Nos espera Olexander, de 44 años, de la cercana región de Poltava. Ha estado con la unidad desde su fundación y ha luchado en Donbás.

“Esto es mucho peor”, dice. “Durante los primeros tres días, no podíamos entender lo que estaba pasando. Estábamos perdidos y no podíamos creer lo que sucedía. Pero después de eso nos recuperamos y nos mantenemos firmes y mantendremos nuestras posiciones”, agrega.

Un edificio habitacional dañado por un bombardeo en Járkiv

BBC

Le pregunto por qué está peleando. Se ríe y responde: “Por una Ucrania libre, por mi familia y por ustedes también. Por nuestra independencia y por la paz”.

“Resistan”

Yuri, el comandante, nos lleva de regreso al bloque de apartamentos de la era soviética aún habitados. Rusia dice que vino a Ucrania para desmilitarizar el país, pero aquí vemos lo que eso significa para los civiles. Un bloque de 20 pisos sigue humeando por un ataque ruso, fue hace dos días, según Yuri.

El número oficial de muertes de civiles en Járkiv se situó en 234, incluidos 14 niños, hasta el 16 de marzo. Los últimos días han sido duros, como se nos recordó en un instante.

Una ráfaga de cohetes rusos Grad cayó sobre el vecindario, golpeando a solo unos metros de distancia. Los soldados que nos rodeaban se habían puesto a cubierto y estaban ilesos.

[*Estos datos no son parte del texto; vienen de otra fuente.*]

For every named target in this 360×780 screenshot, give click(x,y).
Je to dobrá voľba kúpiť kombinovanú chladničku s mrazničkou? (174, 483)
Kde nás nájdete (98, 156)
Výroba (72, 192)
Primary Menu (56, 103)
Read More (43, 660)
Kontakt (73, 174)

En el mismo complejo de viviendas viven los esposos Svitlana y Sasha. Svitlana tiene 72 años y nos da la bienvenida a su casa, diciendo que no han hablado con nadie en semanas. “Nos alegra que hayas venido”, dice.

Svitlana

BBC
Svitlana. de 72 años, y su marido duermen dos horas por noche en su piso dañado por una bomba.

Su edificio ya ha sido atacado, las ventanas traseras ya no están y duermen en sofás. Descansan unas dos horas por noche, pues el bombardeo es implacable. “Cuando se detiene, es como la primavera”, dice.

Le pregunto si tiene un mensaje para Vladimir Putin. “No”, responde con firmeza. “Me parece que este hombre ya ha perdido la cordura y no piensa con claridad. Porque un humano cuerdo no puede hacer algo así: bombardear a ancianos, niños, jardines de infantes, escuelas, hospitales. Él no entendería lo que digo”.

Pero luego, cuando le pregunto por los hombres que no están lejos de su casa y que defienden la ciudad, llora. “Sí, les estoy muy agradecida por proteger su patria. Resistan muchachos. Siempre los apoyaremos. Son tan valientes, tanto los chicos como las chicas”.

Un soldado ucraniano

BBC

Todavía hay cientos de miles de personas viviendo en Járkiv, a pesar de los bombardeos. Si Rusia y Ucrania son hermanos, como profesa el Kremlin, entonces esto es un fratricidio.

Cuando salimos del vecindario, gran parte está encendido. La furia de Rusia con esta ciudad se ve y se escucha. Por la noche, todo Járkiv está cubierto por una nube de humo, el incesante golpeteo de las armas continúa, pero los defensores aún mantienen al enemigo alejado de las puertas de la ciudad.